RECORDS SUPPLIED:
- Opening Delimiter -

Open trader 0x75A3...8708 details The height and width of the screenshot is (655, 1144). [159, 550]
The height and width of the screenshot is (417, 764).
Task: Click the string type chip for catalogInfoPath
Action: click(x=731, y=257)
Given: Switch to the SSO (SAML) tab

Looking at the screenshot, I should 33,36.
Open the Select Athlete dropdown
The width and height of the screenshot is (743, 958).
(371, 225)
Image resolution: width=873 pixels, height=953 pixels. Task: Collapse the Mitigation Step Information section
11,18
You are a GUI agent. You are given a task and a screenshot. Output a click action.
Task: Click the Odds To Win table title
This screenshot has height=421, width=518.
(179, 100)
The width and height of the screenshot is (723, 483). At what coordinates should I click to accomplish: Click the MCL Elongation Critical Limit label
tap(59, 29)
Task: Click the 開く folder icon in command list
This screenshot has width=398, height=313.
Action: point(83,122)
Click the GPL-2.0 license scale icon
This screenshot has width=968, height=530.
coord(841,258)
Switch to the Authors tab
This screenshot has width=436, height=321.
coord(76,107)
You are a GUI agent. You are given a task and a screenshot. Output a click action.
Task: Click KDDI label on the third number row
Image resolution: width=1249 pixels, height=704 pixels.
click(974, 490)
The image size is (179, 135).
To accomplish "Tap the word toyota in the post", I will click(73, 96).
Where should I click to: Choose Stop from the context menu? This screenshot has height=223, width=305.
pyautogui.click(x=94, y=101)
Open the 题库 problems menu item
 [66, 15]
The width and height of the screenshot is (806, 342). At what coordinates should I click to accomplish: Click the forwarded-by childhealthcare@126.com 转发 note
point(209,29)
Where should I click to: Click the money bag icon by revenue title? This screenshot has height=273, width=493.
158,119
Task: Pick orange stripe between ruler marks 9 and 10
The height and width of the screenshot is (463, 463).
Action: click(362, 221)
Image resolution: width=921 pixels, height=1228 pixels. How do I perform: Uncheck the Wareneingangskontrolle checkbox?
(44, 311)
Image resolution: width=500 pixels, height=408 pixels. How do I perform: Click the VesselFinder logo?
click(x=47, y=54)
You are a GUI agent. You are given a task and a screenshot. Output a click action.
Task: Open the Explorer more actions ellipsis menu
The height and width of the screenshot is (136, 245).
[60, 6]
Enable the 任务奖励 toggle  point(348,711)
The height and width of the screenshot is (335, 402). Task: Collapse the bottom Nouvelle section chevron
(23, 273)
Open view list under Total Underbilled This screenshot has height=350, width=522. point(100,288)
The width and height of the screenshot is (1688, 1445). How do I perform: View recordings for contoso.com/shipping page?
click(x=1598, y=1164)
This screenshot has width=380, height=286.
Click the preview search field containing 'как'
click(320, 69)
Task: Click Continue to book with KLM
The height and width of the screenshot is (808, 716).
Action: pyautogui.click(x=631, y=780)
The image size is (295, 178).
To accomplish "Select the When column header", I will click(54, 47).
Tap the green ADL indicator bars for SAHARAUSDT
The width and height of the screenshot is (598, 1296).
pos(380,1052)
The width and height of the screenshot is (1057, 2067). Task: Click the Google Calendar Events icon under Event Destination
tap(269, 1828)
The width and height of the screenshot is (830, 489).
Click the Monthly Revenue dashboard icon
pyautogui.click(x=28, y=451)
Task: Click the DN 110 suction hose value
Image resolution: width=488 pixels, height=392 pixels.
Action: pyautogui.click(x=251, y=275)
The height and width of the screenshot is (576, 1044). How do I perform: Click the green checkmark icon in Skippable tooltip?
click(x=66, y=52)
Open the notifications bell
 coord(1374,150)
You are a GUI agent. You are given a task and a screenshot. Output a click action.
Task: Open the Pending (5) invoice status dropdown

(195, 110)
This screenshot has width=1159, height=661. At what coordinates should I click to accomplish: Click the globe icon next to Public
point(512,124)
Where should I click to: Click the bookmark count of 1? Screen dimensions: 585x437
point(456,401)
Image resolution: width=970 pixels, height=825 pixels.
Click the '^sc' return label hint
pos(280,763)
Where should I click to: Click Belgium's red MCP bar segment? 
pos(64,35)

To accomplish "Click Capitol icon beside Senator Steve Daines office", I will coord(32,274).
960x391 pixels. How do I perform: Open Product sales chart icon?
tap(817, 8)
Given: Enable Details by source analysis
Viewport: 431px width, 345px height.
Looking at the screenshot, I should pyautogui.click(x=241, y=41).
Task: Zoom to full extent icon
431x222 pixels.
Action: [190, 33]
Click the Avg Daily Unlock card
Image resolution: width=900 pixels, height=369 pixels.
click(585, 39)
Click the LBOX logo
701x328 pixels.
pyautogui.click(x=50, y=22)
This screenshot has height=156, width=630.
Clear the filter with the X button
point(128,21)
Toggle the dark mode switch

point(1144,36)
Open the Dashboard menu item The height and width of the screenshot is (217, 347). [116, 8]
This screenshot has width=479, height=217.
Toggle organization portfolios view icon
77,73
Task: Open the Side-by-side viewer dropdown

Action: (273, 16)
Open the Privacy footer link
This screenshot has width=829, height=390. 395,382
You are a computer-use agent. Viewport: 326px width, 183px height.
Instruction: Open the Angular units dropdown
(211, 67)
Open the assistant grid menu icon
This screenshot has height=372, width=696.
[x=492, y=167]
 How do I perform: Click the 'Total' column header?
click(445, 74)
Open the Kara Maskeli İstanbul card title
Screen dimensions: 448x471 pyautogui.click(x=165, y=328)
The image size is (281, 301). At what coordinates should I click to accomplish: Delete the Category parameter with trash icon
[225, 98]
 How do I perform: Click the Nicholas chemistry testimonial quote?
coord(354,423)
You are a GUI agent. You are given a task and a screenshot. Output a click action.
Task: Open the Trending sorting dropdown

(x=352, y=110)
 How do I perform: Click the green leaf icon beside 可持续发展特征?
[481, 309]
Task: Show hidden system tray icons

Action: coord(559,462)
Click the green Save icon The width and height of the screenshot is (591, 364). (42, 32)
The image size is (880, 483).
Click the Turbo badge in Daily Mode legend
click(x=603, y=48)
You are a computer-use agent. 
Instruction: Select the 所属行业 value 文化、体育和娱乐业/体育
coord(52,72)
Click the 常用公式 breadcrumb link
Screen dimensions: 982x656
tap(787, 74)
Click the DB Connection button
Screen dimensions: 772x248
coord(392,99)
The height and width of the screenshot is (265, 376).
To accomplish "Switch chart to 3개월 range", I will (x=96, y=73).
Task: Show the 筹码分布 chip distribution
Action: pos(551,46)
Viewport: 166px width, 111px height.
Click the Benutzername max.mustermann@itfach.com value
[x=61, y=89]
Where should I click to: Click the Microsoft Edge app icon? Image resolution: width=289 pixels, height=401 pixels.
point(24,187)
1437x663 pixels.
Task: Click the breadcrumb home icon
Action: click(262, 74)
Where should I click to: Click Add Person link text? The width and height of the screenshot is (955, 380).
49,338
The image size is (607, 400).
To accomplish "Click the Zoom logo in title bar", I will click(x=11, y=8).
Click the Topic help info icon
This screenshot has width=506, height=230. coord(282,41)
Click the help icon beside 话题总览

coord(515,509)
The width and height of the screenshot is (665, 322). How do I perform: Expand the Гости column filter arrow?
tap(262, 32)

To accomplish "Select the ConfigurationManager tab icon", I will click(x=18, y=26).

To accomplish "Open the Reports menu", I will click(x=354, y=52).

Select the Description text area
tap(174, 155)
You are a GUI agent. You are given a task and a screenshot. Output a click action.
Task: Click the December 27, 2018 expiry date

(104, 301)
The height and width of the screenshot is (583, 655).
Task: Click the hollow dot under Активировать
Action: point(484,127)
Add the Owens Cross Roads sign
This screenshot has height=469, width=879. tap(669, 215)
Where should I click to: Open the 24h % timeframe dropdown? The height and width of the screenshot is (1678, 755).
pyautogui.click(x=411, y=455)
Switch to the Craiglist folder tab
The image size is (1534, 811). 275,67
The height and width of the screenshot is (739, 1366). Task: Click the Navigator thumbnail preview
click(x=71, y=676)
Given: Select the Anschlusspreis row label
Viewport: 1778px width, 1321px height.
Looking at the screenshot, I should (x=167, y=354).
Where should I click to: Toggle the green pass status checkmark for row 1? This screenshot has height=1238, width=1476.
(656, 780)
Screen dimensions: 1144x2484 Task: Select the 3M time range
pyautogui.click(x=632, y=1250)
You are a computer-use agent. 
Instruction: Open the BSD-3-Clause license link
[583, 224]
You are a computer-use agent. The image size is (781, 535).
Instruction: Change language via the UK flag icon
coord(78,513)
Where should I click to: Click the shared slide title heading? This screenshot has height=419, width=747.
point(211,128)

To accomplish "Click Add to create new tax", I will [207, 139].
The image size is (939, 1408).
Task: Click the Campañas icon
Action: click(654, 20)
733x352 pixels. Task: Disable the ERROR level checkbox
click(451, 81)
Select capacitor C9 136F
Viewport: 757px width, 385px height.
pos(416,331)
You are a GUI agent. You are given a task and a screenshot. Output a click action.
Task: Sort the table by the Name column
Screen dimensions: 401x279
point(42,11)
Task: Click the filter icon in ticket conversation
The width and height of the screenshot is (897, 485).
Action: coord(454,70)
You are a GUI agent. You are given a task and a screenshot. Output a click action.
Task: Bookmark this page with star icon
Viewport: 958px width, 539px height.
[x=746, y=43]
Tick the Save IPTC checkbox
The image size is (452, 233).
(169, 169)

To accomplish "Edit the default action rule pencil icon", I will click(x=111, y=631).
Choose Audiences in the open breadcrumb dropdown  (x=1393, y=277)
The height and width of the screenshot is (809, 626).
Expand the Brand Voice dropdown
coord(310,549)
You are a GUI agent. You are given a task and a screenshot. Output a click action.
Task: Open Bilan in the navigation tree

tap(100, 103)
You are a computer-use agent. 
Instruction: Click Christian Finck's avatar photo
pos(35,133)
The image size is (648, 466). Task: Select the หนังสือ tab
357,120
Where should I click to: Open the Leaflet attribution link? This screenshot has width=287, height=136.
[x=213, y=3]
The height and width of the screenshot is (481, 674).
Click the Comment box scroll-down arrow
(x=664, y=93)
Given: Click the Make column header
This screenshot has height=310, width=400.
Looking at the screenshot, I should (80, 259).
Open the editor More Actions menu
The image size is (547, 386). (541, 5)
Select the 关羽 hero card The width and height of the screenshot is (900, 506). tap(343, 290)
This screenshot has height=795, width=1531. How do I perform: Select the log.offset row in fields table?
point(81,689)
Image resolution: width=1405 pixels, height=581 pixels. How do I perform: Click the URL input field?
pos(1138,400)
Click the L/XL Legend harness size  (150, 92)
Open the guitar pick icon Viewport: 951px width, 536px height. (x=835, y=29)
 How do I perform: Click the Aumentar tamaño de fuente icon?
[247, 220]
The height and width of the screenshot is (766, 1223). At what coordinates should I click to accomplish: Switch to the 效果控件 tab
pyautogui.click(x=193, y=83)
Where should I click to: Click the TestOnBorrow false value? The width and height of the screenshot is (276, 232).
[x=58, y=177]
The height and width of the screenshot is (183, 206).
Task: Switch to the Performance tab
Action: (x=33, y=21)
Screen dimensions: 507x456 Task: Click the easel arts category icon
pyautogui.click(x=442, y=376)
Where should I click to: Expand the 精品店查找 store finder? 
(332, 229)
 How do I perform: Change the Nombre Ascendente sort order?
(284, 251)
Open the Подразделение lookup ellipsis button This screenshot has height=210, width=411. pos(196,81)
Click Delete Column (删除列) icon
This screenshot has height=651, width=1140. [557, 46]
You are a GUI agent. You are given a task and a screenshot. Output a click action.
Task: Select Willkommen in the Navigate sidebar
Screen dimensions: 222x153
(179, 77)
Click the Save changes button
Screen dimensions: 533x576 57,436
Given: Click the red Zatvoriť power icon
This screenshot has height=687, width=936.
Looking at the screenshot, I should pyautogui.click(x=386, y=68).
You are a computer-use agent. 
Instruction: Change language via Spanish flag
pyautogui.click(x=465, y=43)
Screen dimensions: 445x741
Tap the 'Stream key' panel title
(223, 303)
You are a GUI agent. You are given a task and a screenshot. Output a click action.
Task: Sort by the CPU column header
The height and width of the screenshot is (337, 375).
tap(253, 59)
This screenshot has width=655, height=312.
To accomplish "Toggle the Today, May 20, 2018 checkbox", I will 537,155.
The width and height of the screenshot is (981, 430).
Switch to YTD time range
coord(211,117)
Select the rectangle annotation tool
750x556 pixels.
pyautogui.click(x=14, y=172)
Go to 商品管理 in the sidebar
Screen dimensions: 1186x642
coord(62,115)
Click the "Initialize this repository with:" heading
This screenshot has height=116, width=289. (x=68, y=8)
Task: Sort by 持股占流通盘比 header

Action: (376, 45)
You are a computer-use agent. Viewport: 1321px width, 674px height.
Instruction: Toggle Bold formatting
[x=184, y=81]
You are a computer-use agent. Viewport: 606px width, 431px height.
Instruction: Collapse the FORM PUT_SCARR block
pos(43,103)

- Closing Delimiter -

ASSIGNMENT:
Give the number of lines in the listing above that hold the string "sidebar", with nothing else.

SOLUTION BELOW:
2